Cohere didn’t buy a product. It bought a research team with deep-domain biomedical expertise and a Berlin footprint, and it’s the company’s second acquisition with German ties in a matter of weeks.
Reliant AI, founded in 2023 and headquartered across Montreal and Berlin, raised $11.3 million in seed funding from Inovia Capital and Tola Capital before Cohere confirmed the deal on May 19. The acquisition target is “North for Pharma”, Cohere’s new agentic AI system designed specifically for the highly regulated global biopharma and life sciences market. Karl Moritz Hermann, formerly of Google DeepMind, joins Cohere as VP of AI Verticalizations. Marc G. Bellemare joins as VP of Modelling, described by the company as a CIFAR AI Chair at Mila. No purchase price was disclosed, and coverage across betakit.com, AFP, and hpcwire.com confirms that no financial terms appear in any of the reporting.
The real story is the pattern, not the deal. This is Cohere’s second acquisition with German roots in a short window, following its previously announced merger with Aleph Alpha, reportedly targeting a combined trans-Atlantic valuation of approximately $20 billion, according to prior reports. Two deals. Two German ties.
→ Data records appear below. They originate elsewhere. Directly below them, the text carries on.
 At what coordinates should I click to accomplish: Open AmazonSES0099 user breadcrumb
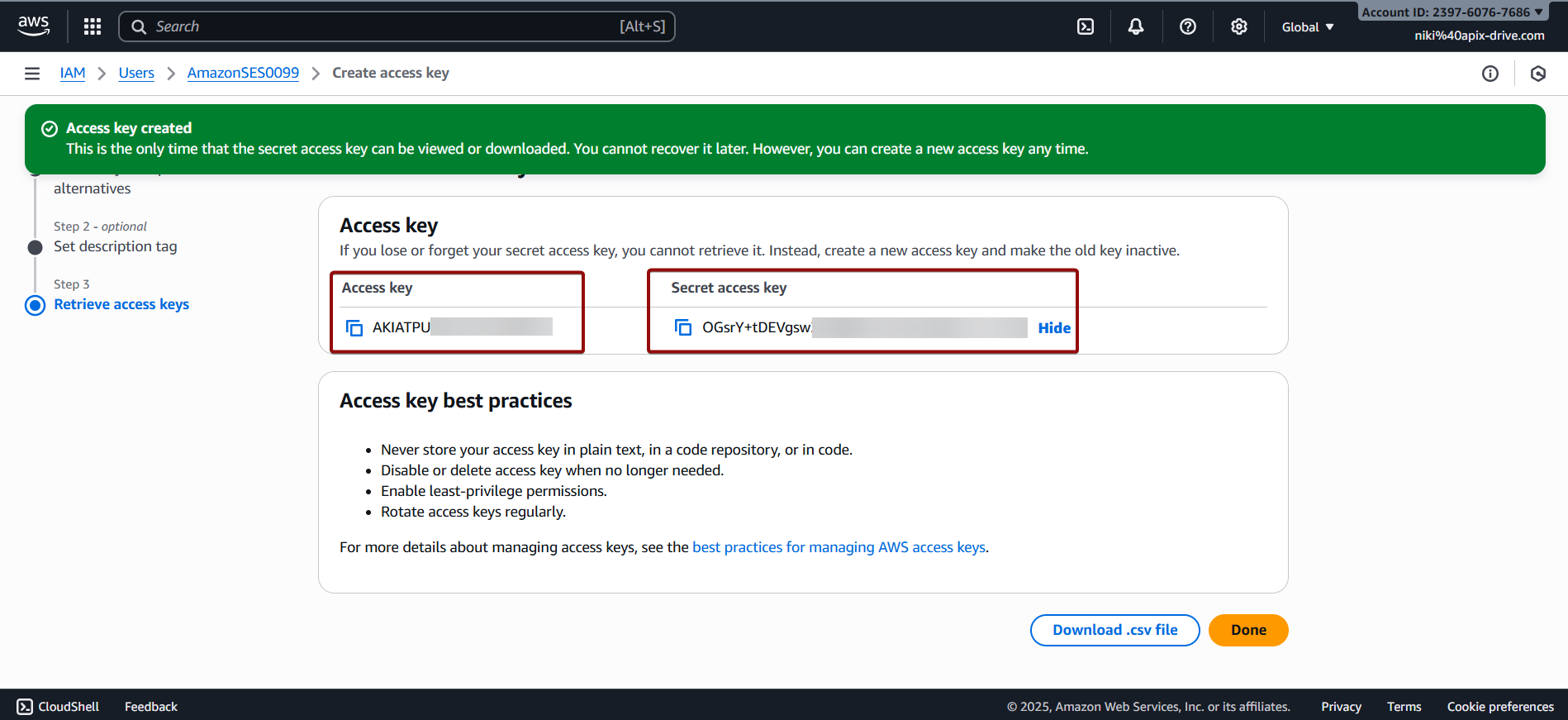click(x=243, y=74)
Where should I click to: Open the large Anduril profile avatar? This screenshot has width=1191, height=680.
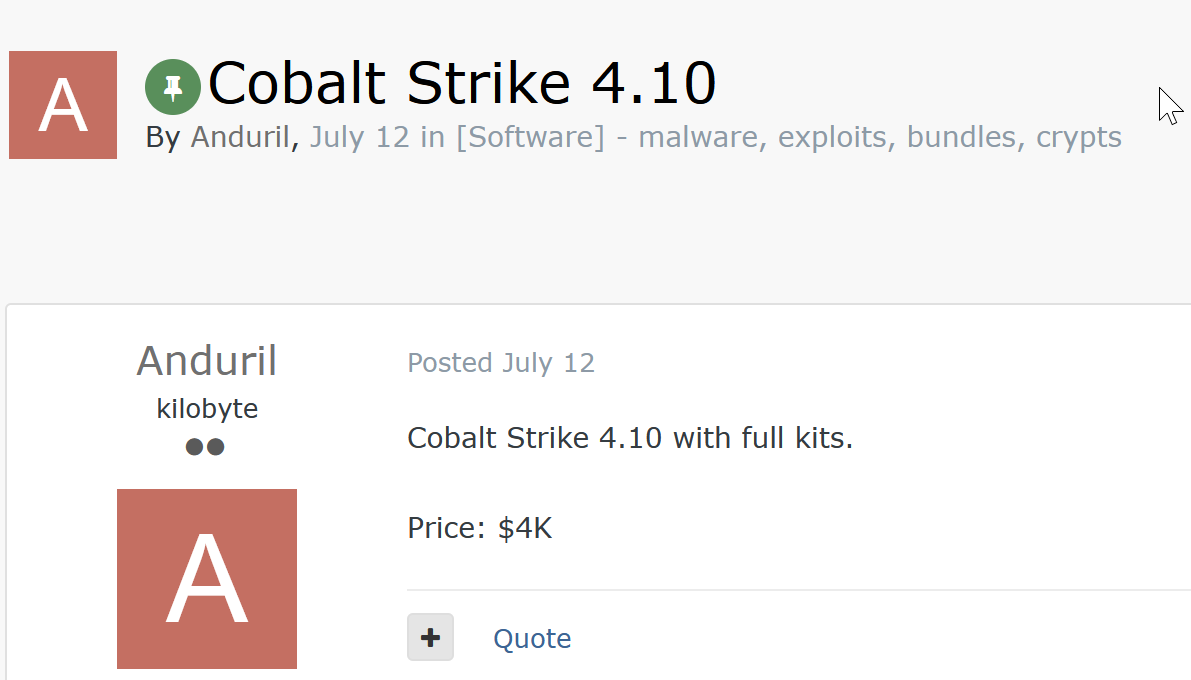207,578
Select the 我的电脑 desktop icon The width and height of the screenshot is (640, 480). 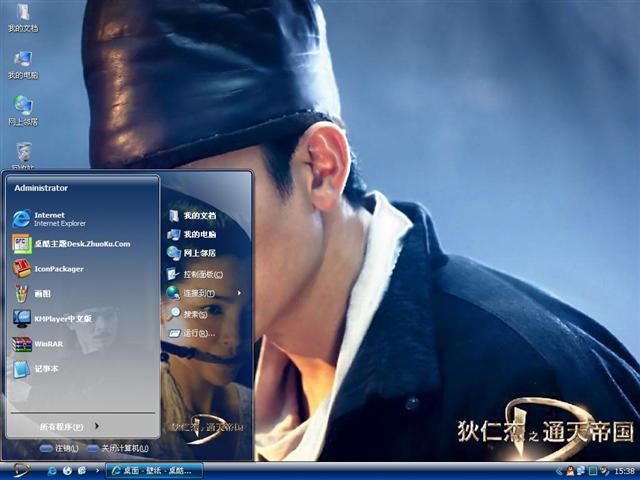(x=23, y=64)
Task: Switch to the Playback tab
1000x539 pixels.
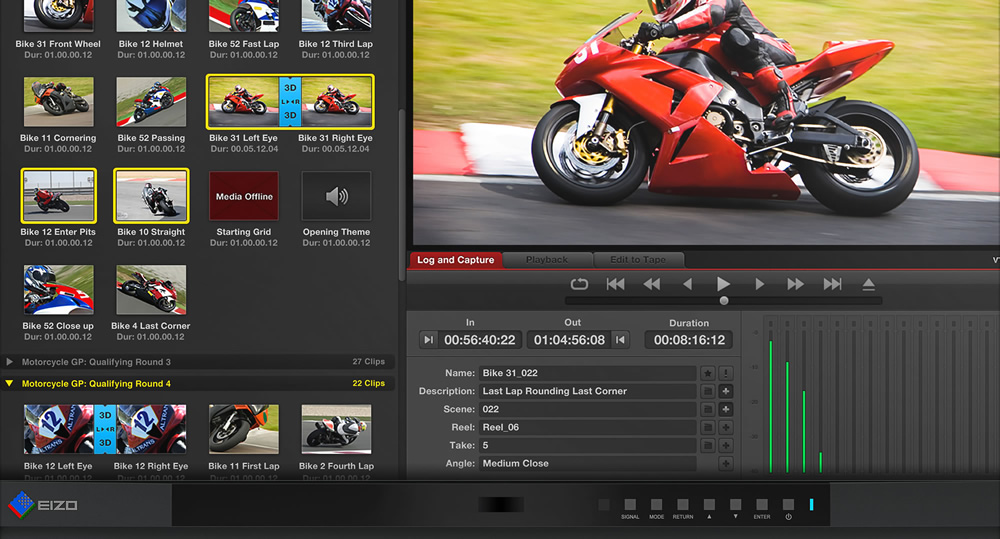Action: pyautogui.click(x=546, y=260)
Both aimed at regulated markets where sovereign AI isn’t a feature, it’s a procurement requirement.
Analysis
This is Cohere's second acquisition with German roots in weeks. Both targets, Aleph Alpha and now Reliant AI, serve regulated markets where sovereign AI is a procurement requirement, not a differentiator. The verticalization into biopharma with a named product ('North for Pharma') marks a shift from platform-level to industry-level positioning.
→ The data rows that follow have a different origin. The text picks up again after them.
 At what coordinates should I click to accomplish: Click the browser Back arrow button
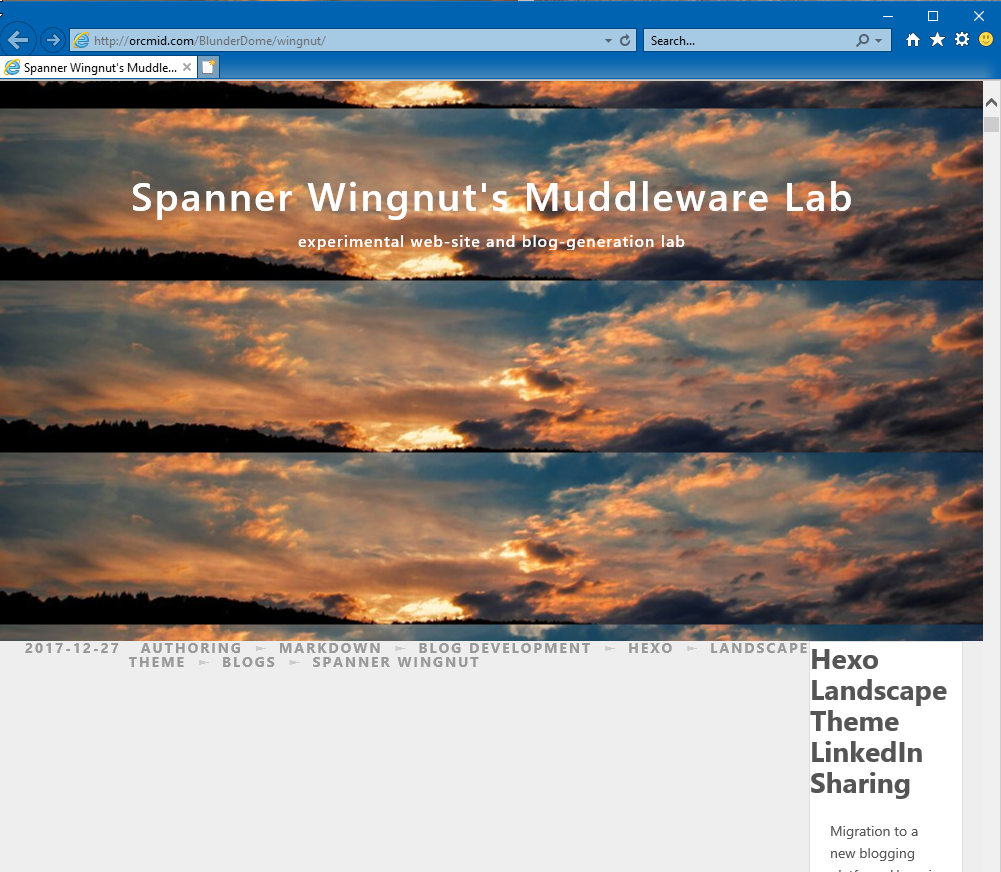[x=19, y=41]
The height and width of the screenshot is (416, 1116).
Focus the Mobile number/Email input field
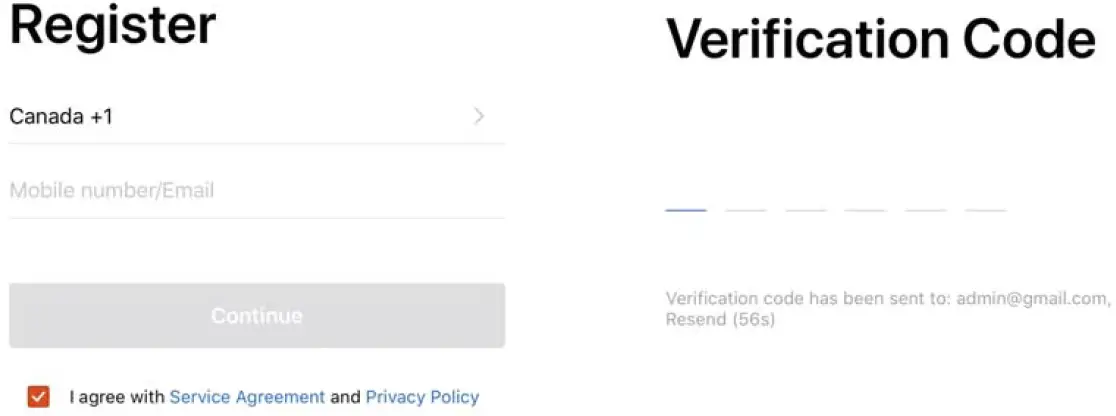(256, 190)

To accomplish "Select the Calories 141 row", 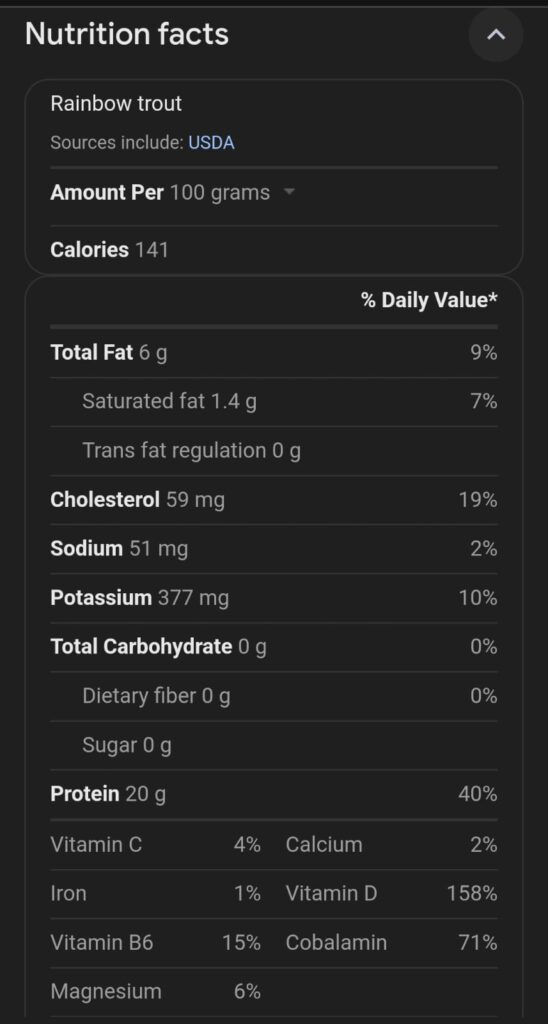I will pyautogui.click(x=274, y=249).

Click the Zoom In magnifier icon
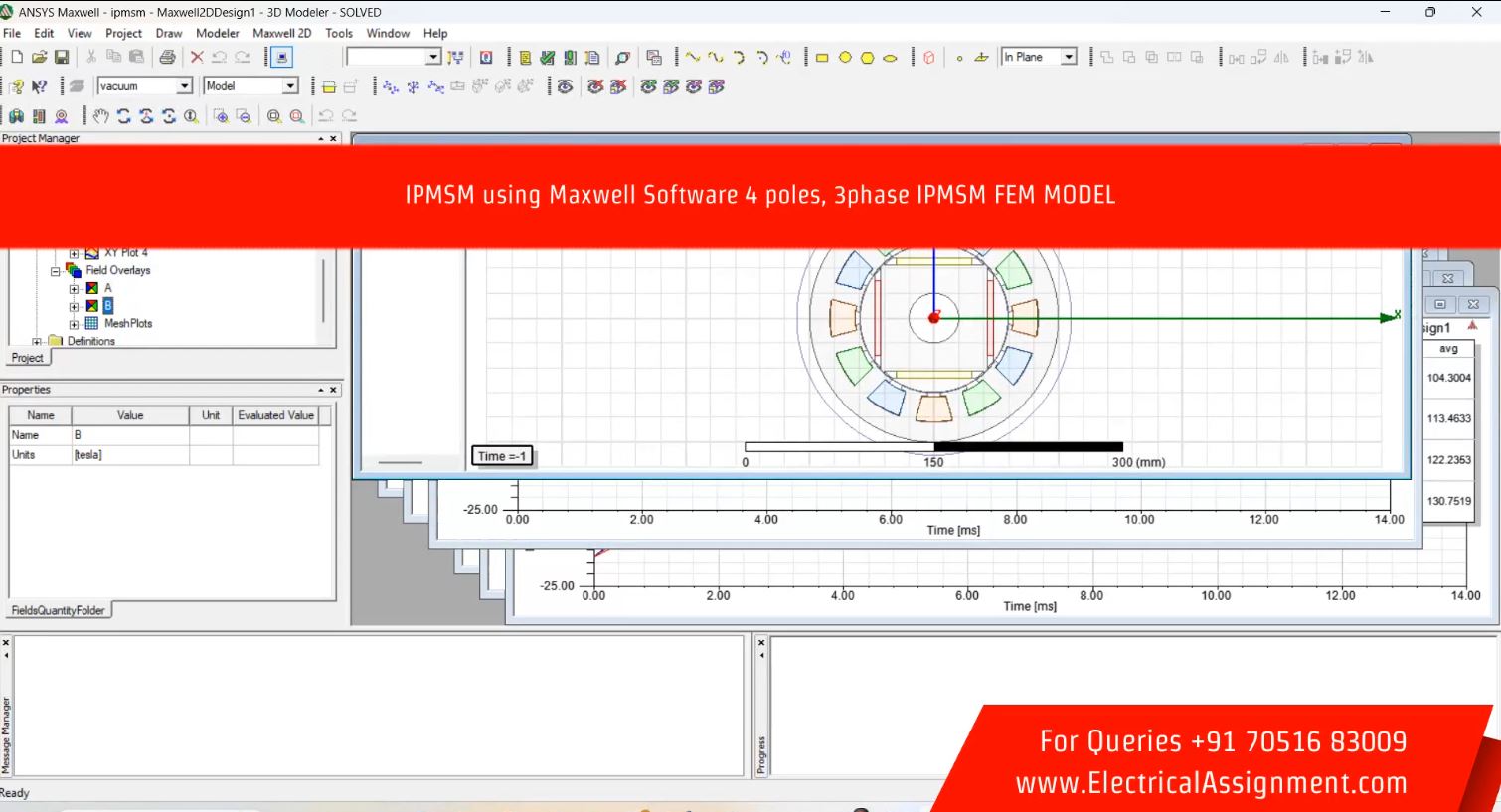pos(221,116)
Why does that matter? Enterprise buyers in pharma, financial services, and regulated healthcare don’t just want capable AI. They need AI that can operate inside their data perimeter, meet jurisdiction- specific compliance requirements, and document its reasoning for audit purposes. Cohere’s trans-Atlantic consolidation strategy is positioning the platform to be that answer for European and global regulated enterprises. Reliant AI’s biopharma specialization makes life sciences the chosen beachhead vertical, a sector with some of the highest AI compliance burdens globally.
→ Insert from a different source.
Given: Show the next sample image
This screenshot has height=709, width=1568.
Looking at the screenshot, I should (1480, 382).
This is also the third significant enterprise AI acquisition with a European connection in recent pipeline cycles, following Mistral’s Emmi AI deal and Anthropic’s Stainless acquisition on May 19. Cohere’s move is different in structure, though: it’s not acquiring capability to bolt onto a general platform. It’s verticalizing, building a named product, North for Pharma, that signals to biopharma procurement teams that this is a purpose-built system, not an adapted one.
What to Watch
What to watch
whether North for Pharma generates a named customer announcement within the next quarter. Cohere hasn’t disclosed revenue or customer counts for its enterprise vertical products. A major pharma or life sciences reference customer would confirm whether the verticalization thesis is converting to commercial traction. Watch also for any integration announcements that clarify how Reliant AI’s research capabilities are being absorbed, and whether the Berlin presence is being maintained or consolidated.
TJS synthesis
Cohere is assembling a sovereign AI stack through targeted acquisitions rather than organic capability build. The pattern is now two data points: German-connected targets, regulated industries, undisclosed terms. Enterprise buyers in pharma evaluating AI platforms should treat this as a signal that Cohere’s roadmap is being shaped by compliance-first verticals, which either makes it a stronger fit or narrows its general-purpose appeal, depending on what you’re buying. Watch for a named North for Pharma customer at the next Cohere earnings or product event.